The video takes off—like after like, share after share—that is, until the internet trolls, hiding behind avatars and fake names (probably sitting in the dark in their underwear in their parents' basement) come out of the woodwork. This scene is similar to watching celebrities read mean tweets about themselves. The trolls are horrific, one wishing they would “drink bleach and die” and another spewing, “I’m ready to pump GENIUS level sperm into your football shaped body.” The women loose focus of their original intent and create a new set of sexual videos trolling the trolls. Nothing good comes of it, and the play turns extremely dark.
#liberated is co-directed by Rachel Karp and Jaki Bradley—it’s almost as if one directed the first half with the other directing the second. There are some good comedic moments early on, although not sustained, and it’s easy to see that the women enjoy each other. Dancing to Enya with multi-colored scarves to simulate an undulating vulva is actually a pretty funny scene. However, there is nothing sexy enough nor hardcore enough to warrant the vitriol foisted at them by the internet trolls. The sexual scenarios mostly come off as silly and tame; which begs, why the backlash? These are women who most likely would have experimented in college. They know of PornHub and Max After Dark, but beyond that the script lacks imagination and daring.

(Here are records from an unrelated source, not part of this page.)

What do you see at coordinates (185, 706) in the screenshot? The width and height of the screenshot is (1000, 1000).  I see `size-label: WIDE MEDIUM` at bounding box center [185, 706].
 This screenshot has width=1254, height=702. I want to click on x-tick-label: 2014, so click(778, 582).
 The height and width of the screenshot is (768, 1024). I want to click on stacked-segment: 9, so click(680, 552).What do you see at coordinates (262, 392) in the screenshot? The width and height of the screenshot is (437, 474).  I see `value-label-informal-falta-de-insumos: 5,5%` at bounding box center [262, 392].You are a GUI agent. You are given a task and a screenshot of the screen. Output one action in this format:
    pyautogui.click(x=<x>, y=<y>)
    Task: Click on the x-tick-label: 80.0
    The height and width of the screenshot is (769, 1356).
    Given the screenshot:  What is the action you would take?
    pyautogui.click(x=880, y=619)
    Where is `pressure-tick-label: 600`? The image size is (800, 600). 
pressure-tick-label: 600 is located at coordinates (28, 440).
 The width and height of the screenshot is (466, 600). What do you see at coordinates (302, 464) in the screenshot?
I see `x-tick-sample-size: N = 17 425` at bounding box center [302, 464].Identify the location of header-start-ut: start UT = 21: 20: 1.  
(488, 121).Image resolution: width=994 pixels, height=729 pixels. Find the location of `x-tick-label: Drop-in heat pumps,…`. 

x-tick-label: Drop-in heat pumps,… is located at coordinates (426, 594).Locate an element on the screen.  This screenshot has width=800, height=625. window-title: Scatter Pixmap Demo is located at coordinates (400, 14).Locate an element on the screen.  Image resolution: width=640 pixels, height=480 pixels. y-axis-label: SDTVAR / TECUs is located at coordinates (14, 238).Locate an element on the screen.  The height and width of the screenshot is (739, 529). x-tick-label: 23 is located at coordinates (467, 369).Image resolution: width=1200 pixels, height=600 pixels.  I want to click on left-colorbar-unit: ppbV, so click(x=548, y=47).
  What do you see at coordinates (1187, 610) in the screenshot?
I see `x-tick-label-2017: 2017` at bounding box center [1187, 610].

As an ensemble piece, #liberated includes Tamara Del Rosso, Zoë Sophia Garcia, Lillian Meredith, Gabby Sherba, Taylor Shurte, and Madison Welterlen. They are good enough given a marginal script. The Brooklyn apartment set design by Frank Oliva has an Ikea look which includes nice lighting credited to Scot Gianelli. The sound design by Ben Vigus is across the board and oddly employs misogynistic rap music between the scenes. Vigus evokes Internet sounds, television newscasts, and lively Zumba-type music.
In the world of over sharing on the Internet, between Facebook and every social media app, #liberated seemed to want to say something profound. Unfortunately, it never said enough. It did not include women of color, or create a powerful, lasting conversation. In a year where we may see the first female president in this country, it’s way past time for women to step up and truly make a difference in the world for women. At best the only message here is don’t engage in a battle on the Internet—no one ever wins.
#liberated runs until June 19 at IRT Theater (154 Christopher St., 3 Floor, #3 B) in Manhattan. Performances are Wednesday through Monday at 7:30 p.m. Tickets cost $18 and are available at rttheater.org.